Strained Ni-WC nano-islands by localized accelerated carbonization emulate noble-metal RWGS activity
摘要
Among CO2 emission mitigation strategies, the reverse water-gas shift (RWGS) reaction represents a promising route for selective CO2-to-CO conversion, enabling subsequent valorization. However, designing selective and stable non-noble metal catalysts for RWGS remains a persistent challenge. In this study, we report a Ni site-induced localized accelerated carbonization process to produce noble metal-like active Ni-WC nano-islands for high-performance RWGS catalysis. Benefiting from the unique structures, the Ni0.02WC/WO2-NIs catalyst exhibits exceptionally high RWGS activities, with a CO production rate of 2340 molCO·molWC-1·h-1 and over 97% CO selectivity.
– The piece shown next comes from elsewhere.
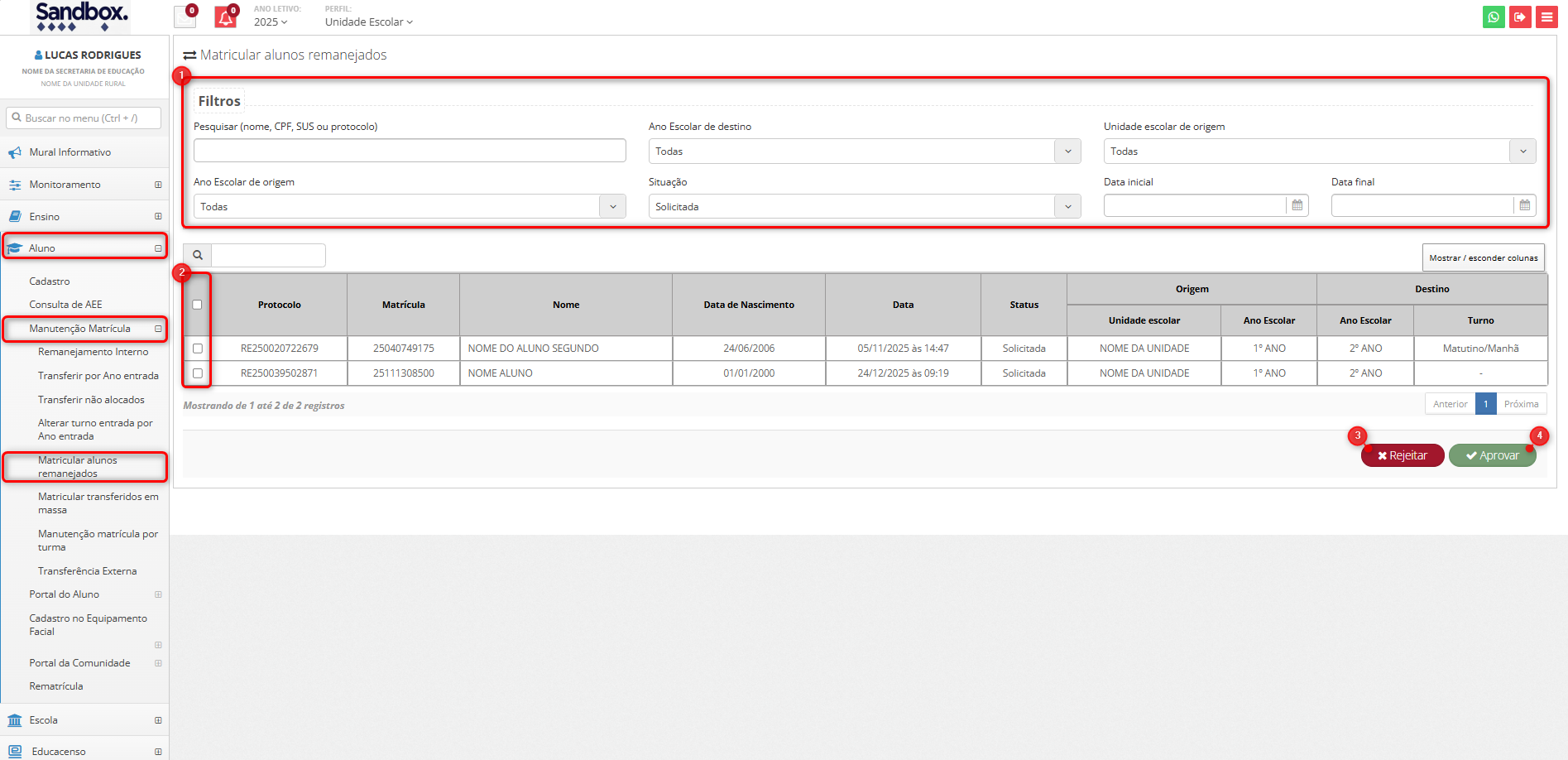Check the row with protocol RE250039502871
The image size is (1568, 760).
[197, 373]
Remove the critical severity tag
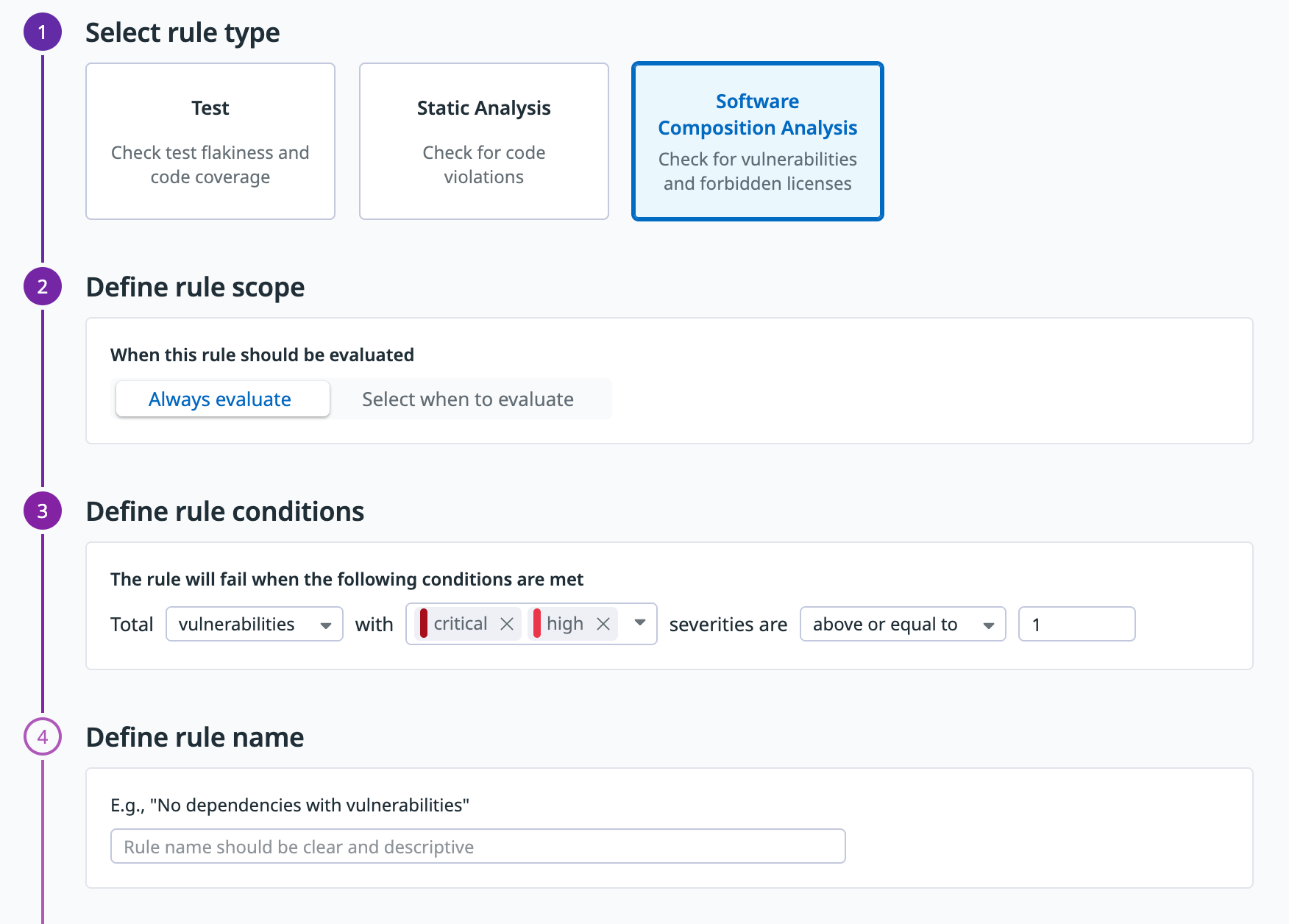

Even after 100 hours of continuous testing at 500 °C, the activity loss of Ni0.02WC/WO2-NIs was only 0.5%. Unlike the conventional catalyst structure in the RWGS reaction, we demonstrate that the nano-island WC structure with stretch strain ensures the space limitation of electron-rich Ni sites for CO desorption and H2 dissociation. Integrated in-situ DRIFTS, Raman spectroscopy, and DFT calculations reveal that dual-functional WC/WOx interfaces enhance catalyst activity through bidentate carbonate formation and intensified hydrogen spillover. We suggest that the design of new, efficient, and selective Ni-based noble-metal-like catalysts with nano-island structure through interface synergistic effects offers a promising path to engineering superior RWGS catalysts for CO2 reduction.